[KR: Tom Tancredo made a somewhat flippant remark with respect to the Pope’s lobbying on the immigration issue, but it brings up a fair point — to what extent is the Catholic church publicly active on this issue because of their membership? And on the issue of membership, is it about giving voice to their concerns, or preserving market share in the face of conversions to evangelical churches and scandals with the church?]
Pope Speaks Up for Immigrants, Touching a Nerve
April 20, 2008
DANIEL J. WAKIN and JULIA PRESTON, New York Times
Even as he was flying to the United States, Pope Benedict XVI spoke of protecting immigrant families, not dividing them.
He raised the issue again in a meeting on Wednesday with President Bush, and later that day spoke in Spanish to the church’s “many immigrant children.” And when he ends his visit to New York on Sunday, he will be sent off by a throng of the faithful, showing off the ethnic diversity of American Catholicism.
The choreography underscores the importance to the church here of its growing diversity — especially its increasing Hispanic membership.
Of the nation’s 65 million Roman Catholics, 18 million are Latino, according to the Pew Forum on Religion and Public Life, and they account for more than two-thirds of the new Catholics in the country since 1960.
Millions of other recent arrivals come from Asia and Africa. More and more parishes depend on priests brought from abroad to serve the flock.
Benedict has calibrated his immigration stance with care, stating the need to protect family unity and immigrants’ human rights, but pointedly avoiding any specifics of the American immigration debate, like the issue of whether to grant legal status to illegal immigrants. Yet last week his visit quickly stirred the crosscurrents of the debate.

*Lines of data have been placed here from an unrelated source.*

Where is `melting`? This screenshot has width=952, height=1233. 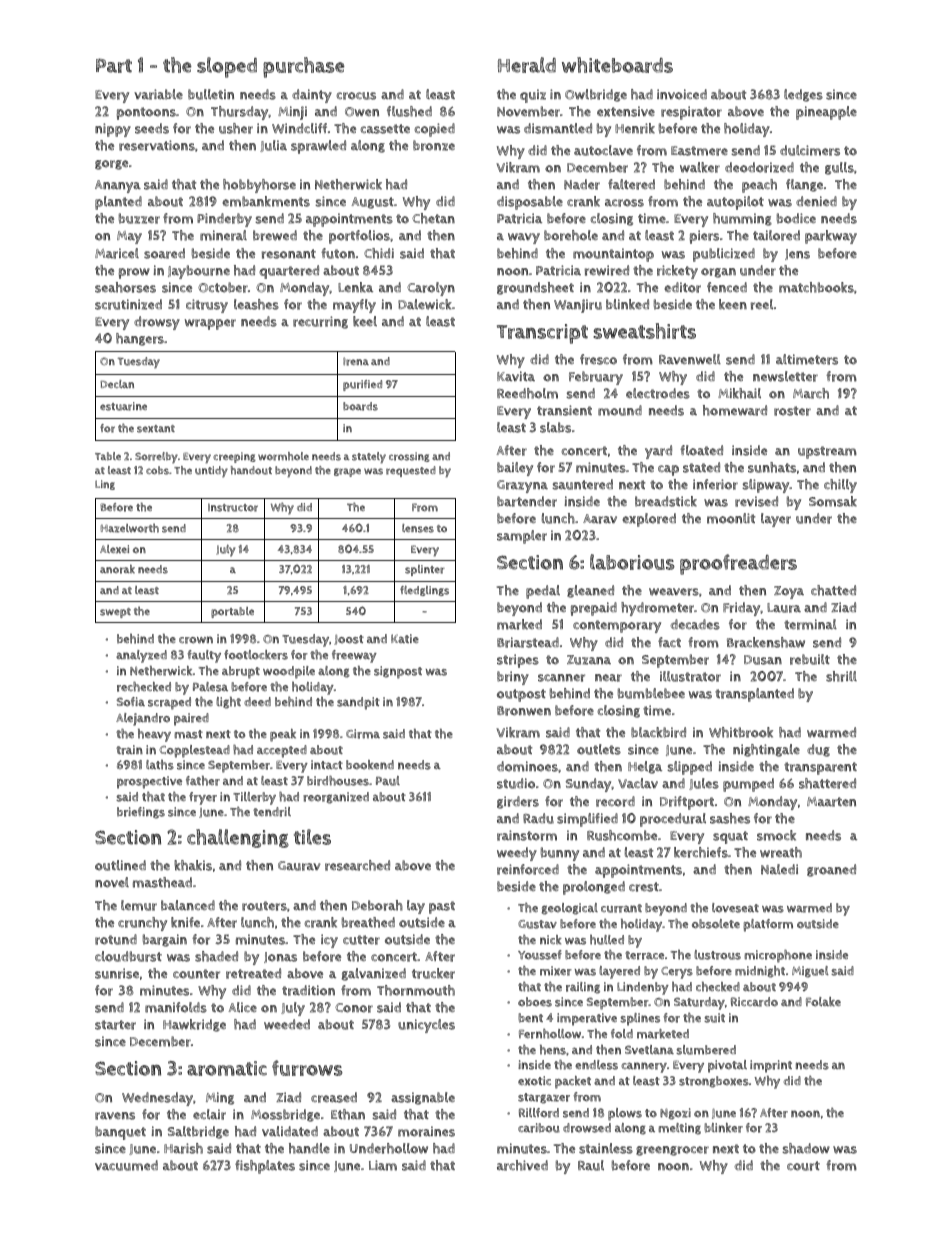
melting is located at coordinates (679, 1129).
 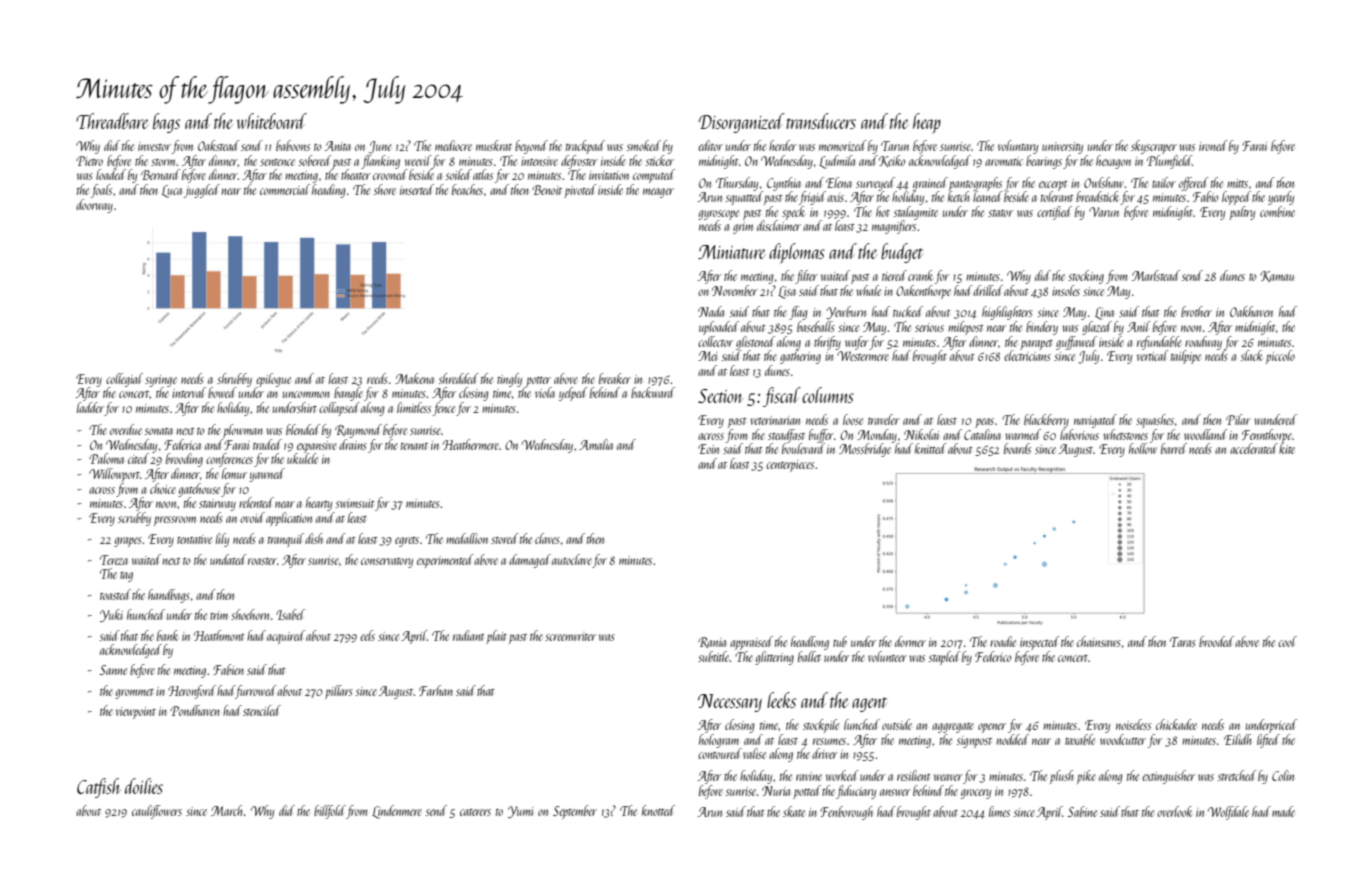 What do you see at coordinates (821, 121) in the screenshot?
I see `transducers` at bounding box center [821, 121].
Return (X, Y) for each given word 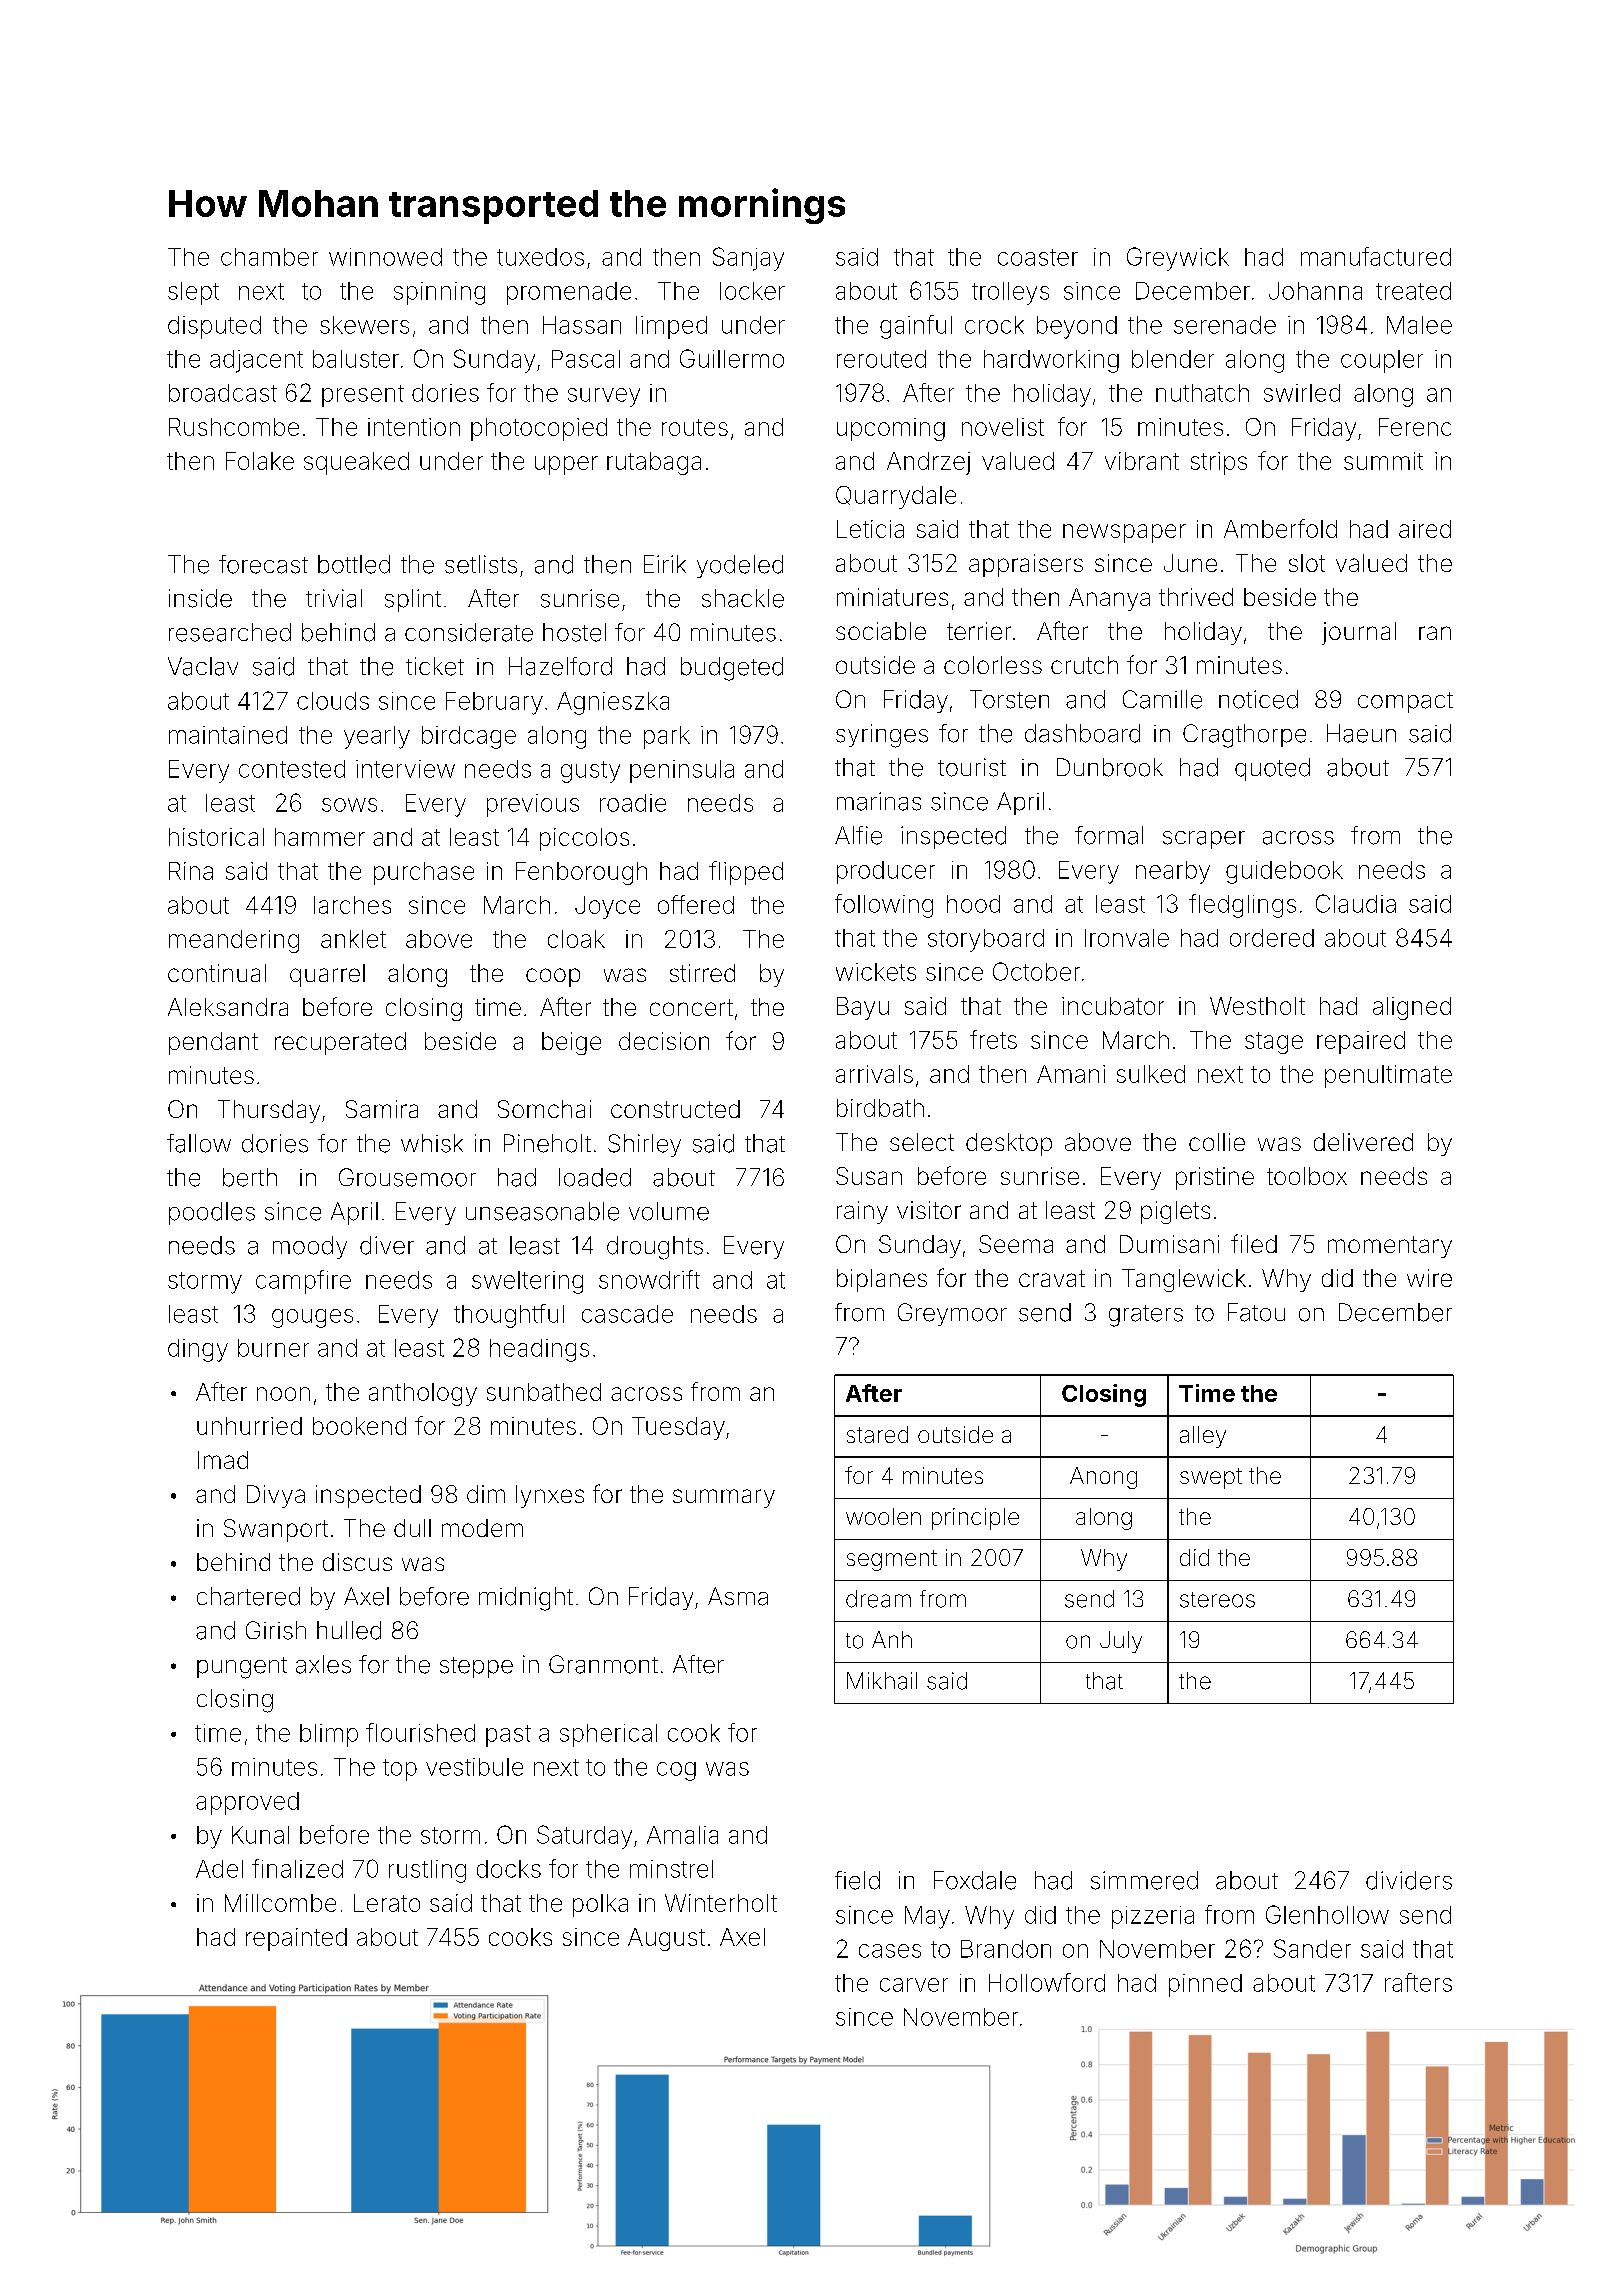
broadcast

His comments drew a rebuke from Representative Tom Tancredo, a Republican from Colorado who has been a leading opponent of illegal immigration.
Accusing the pope of “faith-based marketing,” Mr. Tancredo said Benedict’s comments welcoming immigrants “may have less to do with spreading the Gospel than they do about recruiting new members of the Church.” Mr. Tancredo, a former Catholic who now attends an evangelical Christian church, said it was not in the pope’s “job description to engage in American politics.”